LOL Of The Week: Mitt Reminds Us He Would Have Bankrupted Every GM Dealer In America

LOL Of The Week: Mitt Reminds Us He Would Have Bankrupted Every GM Dealer In America

Last week, we learned that nothing will ever improve President Obama’s image in the world more than Mitt Romney traveling abroad. Mitt insulted all of London, praised socialized medicine in Israel and brought along an aide who told reporters to “Kiss my ass!” at a holy site in Poland. The lesson was: When your schtick only appeals to people who hate the President of the United States, it’s hard to be diplomatic.

Mitt then returned home from that mess to face the biggest mess of his campaign: taxes.

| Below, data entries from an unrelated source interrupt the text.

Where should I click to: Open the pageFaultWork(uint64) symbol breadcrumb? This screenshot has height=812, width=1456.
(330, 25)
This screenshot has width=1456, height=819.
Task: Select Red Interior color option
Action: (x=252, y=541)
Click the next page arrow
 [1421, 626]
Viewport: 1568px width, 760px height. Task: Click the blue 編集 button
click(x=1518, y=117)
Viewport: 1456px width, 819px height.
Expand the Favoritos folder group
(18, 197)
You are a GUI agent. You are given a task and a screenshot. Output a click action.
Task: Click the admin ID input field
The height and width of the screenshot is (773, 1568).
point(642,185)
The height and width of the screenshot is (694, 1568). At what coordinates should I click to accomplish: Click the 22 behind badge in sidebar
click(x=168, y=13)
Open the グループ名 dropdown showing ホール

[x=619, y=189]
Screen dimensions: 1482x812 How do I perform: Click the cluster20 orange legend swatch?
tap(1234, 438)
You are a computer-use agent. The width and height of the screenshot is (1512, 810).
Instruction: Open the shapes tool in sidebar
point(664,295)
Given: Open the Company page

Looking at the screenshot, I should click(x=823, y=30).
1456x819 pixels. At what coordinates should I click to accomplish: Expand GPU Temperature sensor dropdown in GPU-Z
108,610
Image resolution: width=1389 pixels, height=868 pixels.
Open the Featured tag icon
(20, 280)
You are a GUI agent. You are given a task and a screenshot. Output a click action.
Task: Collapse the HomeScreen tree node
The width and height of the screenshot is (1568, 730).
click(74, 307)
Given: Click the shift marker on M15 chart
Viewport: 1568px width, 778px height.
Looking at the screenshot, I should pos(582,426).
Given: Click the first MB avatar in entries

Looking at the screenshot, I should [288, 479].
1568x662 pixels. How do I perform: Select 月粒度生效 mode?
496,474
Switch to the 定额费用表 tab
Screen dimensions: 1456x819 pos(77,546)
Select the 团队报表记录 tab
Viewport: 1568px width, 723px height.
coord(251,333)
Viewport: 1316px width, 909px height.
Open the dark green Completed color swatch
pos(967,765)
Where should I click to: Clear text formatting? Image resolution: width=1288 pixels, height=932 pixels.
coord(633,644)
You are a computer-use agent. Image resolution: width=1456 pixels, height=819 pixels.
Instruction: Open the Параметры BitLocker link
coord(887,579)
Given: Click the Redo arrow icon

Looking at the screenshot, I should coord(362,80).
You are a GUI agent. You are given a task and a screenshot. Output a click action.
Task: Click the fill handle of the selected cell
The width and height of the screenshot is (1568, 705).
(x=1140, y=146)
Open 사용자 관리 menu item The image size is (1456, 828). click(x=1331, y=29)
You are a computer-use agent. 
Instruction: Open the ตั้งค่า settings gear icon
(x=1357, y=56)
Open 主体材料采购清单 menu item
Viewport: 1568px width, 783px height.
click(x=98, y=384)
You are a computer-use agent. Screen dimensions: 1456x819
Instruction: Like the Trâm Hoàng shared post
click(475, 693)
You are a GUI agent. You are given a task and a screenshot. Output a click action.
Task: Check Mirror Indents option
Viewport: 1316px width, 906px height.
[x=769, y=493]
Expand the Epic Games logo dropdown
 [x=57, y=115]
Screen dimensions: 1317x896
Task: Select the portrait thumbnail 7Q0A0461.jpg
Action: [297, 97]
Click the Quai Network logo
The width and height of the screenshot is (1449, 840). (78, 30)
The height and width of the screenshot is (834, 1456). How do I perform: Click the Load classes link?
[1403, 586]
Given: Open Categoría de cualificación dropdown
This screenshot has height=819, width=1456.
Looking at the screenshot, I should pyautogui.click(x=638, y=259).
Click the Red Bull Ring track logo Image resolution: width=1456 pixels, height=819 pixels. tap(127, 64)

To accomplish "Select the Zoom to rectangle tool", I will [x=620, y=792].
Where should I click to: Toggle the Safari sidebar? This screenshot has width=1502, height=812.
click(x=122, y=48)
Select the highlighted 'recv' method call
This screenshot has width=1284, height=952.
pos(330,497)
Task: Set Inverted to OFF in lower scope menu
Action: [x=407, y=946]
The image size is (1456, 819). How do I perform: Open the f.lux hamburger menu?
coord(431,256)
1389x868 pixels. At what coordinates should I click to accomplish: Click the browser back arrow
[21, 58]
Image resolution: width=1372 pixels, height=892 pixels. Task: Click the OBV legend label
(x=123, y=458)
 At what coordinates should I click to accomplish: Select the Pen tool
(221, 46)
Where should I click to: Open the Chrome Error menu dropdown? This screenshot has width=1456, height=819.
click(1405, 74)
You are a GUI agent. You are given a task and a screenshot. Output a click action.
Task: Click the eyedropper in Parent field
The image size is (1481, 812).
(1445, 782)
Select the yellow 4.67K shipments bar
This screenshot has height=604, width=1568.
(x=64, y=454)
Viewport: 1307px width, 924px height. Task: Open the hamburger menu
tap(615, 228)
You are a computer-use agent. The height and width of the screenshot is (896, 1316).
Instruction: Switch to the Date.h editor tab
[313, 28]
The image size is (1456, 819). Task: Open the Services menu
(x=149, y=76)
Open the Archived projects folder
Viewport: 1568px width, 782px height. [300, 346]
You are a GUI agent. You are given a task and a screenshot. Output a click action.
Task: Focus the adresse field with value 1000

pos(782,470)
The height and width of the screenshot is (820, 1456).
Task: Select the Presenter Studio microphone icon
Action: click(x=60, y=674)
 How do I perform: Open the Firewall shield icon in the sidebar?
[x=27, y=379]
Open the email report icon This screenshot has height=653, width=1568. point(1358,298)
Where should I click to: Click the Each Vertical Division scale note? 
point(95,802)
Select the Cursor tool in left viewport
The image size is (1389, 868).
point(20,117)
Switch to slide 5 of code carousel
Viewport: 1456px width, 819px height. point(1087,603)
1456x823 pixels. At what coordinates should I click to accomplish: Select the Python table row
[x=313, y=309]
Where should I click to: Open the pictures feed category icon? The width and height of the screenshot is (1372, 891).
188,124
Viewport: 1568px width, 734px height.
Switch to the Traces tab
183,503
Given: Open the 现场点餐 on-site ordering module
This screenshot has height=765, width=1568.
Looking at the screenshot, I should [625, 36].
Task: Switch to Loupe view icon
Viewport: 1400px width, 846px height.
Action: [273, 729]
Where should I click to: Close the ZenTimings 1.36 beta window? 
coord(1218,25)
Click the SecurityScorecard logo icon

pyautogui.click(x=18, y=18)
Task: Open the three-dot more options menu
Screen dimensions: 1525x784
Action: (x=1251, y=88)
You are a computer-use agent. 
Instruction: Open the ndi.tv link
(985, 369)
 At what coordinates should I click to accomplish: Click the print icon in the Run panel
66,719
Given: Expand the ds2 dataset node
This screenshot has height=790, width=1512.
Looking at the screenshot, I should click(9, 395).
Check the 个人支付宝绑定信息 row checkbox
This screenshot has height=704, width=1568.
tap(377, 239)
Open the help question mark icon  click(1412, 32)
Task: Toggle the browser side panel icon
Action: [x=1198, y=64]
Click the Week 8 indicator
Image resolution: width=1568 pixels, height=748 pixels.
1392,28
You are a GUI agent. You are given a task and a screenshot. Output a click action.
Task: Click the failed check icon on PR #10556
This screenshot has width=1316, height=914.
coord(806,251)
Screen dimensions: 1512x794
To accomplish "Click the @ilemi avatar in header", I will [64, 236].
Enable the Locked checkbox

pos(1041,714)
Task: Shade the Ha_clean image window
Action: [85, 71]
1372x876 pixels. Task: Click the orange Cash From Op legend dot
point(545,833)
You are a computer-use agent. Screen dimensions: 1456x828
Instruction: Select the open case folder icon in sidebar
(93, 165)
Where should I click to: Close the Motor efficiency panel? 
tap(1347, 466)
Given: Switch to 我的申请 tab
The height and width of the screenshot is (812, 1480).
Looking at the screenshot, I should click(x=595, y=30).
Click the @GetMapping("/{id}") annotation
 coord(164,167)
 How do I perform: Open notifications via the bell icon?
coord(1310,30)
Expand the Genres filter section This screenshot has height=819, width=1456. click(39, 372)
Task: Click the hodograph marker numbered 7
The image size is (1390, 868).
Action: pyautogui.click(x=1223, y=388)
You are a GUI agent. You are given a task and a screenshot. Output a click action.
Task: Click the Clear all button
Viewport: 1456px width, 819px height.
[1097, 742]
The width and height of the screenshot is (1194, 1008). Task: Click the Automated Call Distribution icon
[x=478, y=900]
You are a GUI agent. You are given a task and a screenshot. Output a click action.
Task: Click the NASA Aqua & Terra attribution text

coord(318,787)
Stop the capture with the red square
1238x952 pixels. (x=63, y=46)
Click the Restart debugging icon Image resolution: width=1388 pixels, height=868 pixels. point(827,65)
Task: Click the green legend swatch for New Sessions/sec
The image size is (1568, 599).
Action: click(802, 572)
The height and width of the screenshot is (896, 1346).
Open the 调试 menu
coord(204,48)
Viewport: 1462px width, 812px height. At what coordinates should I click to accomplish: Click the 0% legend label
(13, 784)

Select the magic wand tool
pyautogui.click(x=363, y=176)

No, not the controversy around his tax returns. Though you probably know that Harry Reid, who happens to be the highest-ranking Mormon in the U.S. government, publically accused Mitt of not paying any taxes for the last ten years. This accusation, the Senate Majority Leader claimed, was based on information from a very credible investor in Bain Capital. Now making accusations based on hearsay is a low down, dirty honey badger tactic, no doubt. (It’s a tactic so low down and dirty that it’s reminiscent of how Mitt demanded that Ted Kennedy release his tax returns in 1994 and that his opponent’s spouse release his returns in the 2002 Massachusetts gubernatorial primary — while refusing to release his own.)

Actually, Mitt’s real mess is his tax plan—which we now know would raise taxes on 95 percent of Americans. A new study by the Tax Policy Center pointed out that Mitt’s plan includes massive tax breaks for the richest Americans while leaving middle class families to pay up to $2,000 more a year.

Suddenly Mitt’s incredibly low 14 percent personal tax rate on an income of over $20 million a year became more than a talking point about fairness. It was an example of the kind of tax policy he believes in: Millionaires like him need more tax cuts and the middle class needs to pay for them.

And suddenly, Mitt needed to distract attention from his new status as a Republican nominee proposing to raise taxes on the middle class. What to do?

First, attack the group that produced the study — which is a group you once praised as “objective” and “non-partisan.” When that doesn’t work, change the subject.

What did Mitt decide to change the subject to? The auto industry. Romney released an ad Thursday that blamed the President for a GM dealership closing. What the ad didn’t mention is that if Mitt Romney had his way, there would be no GM dealerships in America any more.

LOL.

Yes, Mitt is now past the point of taking credit for an auto rescue he opposed. He is now saying that he would have saved more dealerships.

This is why Mitt is one of the most unlikable presidential contenders on record. He rejects the one useful accomplishment of his life—Romneycare. At the same time, he says the President can’t run on his record and then tries to run on the President’s record of saving the auto industry.

Mitt Romney taking credit for the auto rescue is like John McCain taking credit for keeping Sarah Palin out of the White House. It’s like the Coyote taking credit for the Roadrunner’s good health. It’s like Al Gore taking credit for hotter summers.

In 2008, only one national figure opposed the rescue of the auto industry: Mitt Romney. In an op-ed he placed in the New York Times charitably headlined “Let Detroit Go Bankrupt,” Mitt wrote, “If General Motors, Ford and Chrysler get the bailout that their chief executives asked for yesterday, you can kiss the American automotive industry goodbye.” It was an easy position to take because at that point, government bailouts were less popular than even George W. Bush and Bernie Madoff.

Mitt wanted private equity firms like his own Bain Capital to finance managed bankruptcies of GM and Chrysler, while global markets were crumbling. The problem was that firms like Bain refused to do so. So the government stepped in. The Obama Administration then took over the rescue.

Three years later, the rebirth of the auto industry has sparked an economic renewal in Ohio and Michigan that no one anticipated.

Yes, Ohio and Michigan. Romney can’t win the election without Ohio, a state that history says no Republican can lose in a successful presidential campaign. And if he wins Michigan, one of his home states, his election would be guaranteed. These are the two states that had the most to lose if the auto industry had disappeared and took one of every eight American jobs with it.

Mitt’s campaign is a mess, but he won’t sink below 45-46 percent of the vote because he has already been spent close to a billion dollars to slander this President. But if he’s counting on the voters of Ohio and Michigan to ignore the tax increases he’s proposing for the middle class or to forget where Mitt stood when they needed him most, he’s only fooling himself.